La Fiesta de Thaipusam del hinduismo (Shutterstock)

Dicen que los anzuelos clavados en la lengua y en la boca son para demostrar que el peregrino ha renunciado temporalmente a la capacidad de hablar para concentrarse en su divinidad y mostrar cómo ha dejado su destino en sus manos para que lo proteja de sentir ningún dolor. También para recordarse de la transitoriedad o temporalidad del cuerpo físico en contraste con la vida espiritual permanente de la verdad.
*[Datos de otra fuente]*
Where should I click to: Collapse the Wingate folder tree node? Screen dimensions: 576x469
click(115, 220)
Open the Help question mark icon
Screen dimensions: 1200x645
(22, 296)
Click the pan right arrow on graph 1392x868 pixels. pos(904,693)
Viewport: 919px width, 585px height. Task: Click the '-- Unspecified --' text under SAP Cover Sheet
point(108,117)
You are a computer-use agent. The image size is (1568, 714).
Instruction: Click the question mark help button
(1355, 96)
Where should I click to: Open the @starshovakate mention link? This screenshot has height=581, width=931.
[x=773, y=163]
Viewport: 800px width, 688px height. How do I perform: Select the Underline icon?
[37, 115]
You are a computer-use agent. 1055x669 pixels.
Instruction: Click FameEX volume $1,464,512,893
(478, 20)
Como hemos visto, el auto flagelo del cuerpo en honor a una deidad es más común de lo que pensamos. Y quizá muchas veces nos parece que no es la manera más acertada de venerar a una deidad, pero cotidianamente observamos lo mismo por nuestros pueblos y ciudades y no nos asombra: ¿acaso el ayunar para estar delgados porque es lo que manda la moda -muchas veces llevando a la persona a enfermar de bulimia o la anorexia- difiere del ayuno religioso? ¿que algunos jóvenes se coloquen piercings en varias partes del cuerpo es muy diverso a los anzuelos que se colocan algunos devotos hindúes en la festividad del Thaipusam? ¿y los tatuajes, en los que muchos se pintan en el cuerpo homenajeando a su dios personal (que puede ser un jugador de futbol, una estrella de cine o un político) difiere de algún otro sacrificio corporal ofrecido a alguna deidad? Como vemos lo que nos causa sorpresa en otros lares, porque lo dedican a una deidad, lo asumimos como normal en nuestra sociedad contemporánea.